## Texto fornecido
-- -- --
O Ministério Público do Estado do Rio de Janeiro sediou, nesta quinta-feira (26/04), o evento ‘Diagnóstico do PLID/MPRJ: o Desaparecimento nas Burocracias do Estado’, organizado pela Assessoria de Direitos Humanos e de Minorias (ADHM/MPRJ), Centro de Pesquisas e Inovações (CENPI/MPRJ), Sistema Nacional de Localização e Identificação de Desaparecidos (SINALID) e Instituto de Educação e Pesquisa (IEP/MPRJ). O encontro foi realizado no auditório do edifício-sede do MPRJ e, além da apresentação do estudo sobre o Programa de Localização e Identificação de Desaparecidos (PLID/MPRJ), apontando o perfil dos cidadãos acometidos por este fenômeno social, contou com mesas de debates sobre temas como o desaparecimento forçado promovido por agentes do Estado.
-- -- --
## Registros do conjunto
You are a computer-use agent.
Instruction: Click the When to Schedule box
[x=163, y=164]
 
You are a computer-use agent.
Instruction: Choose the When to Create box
-- -- --
## A fazer
1: Indique se cada afirmação concorda com o texto sobre o evento do MPRJ, respondendo sim ou não e citando as palavras decisivas do texto: (a) o evento aconteceu no auditório do edifício-sede do MPRJ; (b) a organização do evento coube somente à ADHM/MPRJ; (c) o evento ocorreu numa sexta-feira.
2: Escreva a continuação do texto sobre o evento do MPRJ, começando logo após a última frase apresentada.
A listagem não tem relação com o texto sobre o evento do MPRJ.

## As respostas
1:
(a) Sim: “O encontro foi realizado no auditório do edifício-sede do MPRJ”.
(b) Não: “organizado pela Assessoria de Direitos Humanos e de Minorias (ADHM/MPRJ), Centro de Pesquisas e Inovações (CENPI/MPRJ), Sistema Nacional de Localização e Identificação de Desaparecidos (SINALID) e Instituto de Educação e Pesquisa (IEP/MPRJ)”.
(c) Não: “nesta quinta-feira (26/04)”.

2:
Logo pela manhã, na abertura do encontro, o procurador-geral de Justiça, Eduardo Gussem, afirmou que o diagnóstico  sobre o PLID/MPRJ, primeira pesquisa entregue pelo CENPI/MPRJ, representa uma nova página na história do Ministério Público fluminense. “Marca o avanço da instituição rumo a uma atuação holística, contextualizada e voltada para o aspecto humano, que tanto nos angustia no cotidiano, mas por vezes acaba encoberto por uma atuação fria, processual, que é da natureza do ambiente judiciário. O que essa pesquisa traz de informação dará aos promotores e procuradores as ferramentas para que possam agir de forma mais técnica. E, ao mesmo tempo, provoca a reflexão sobre a necessidade de humanização da visão sobre muitos problemas enfrentados pela sociedade”, pontuou.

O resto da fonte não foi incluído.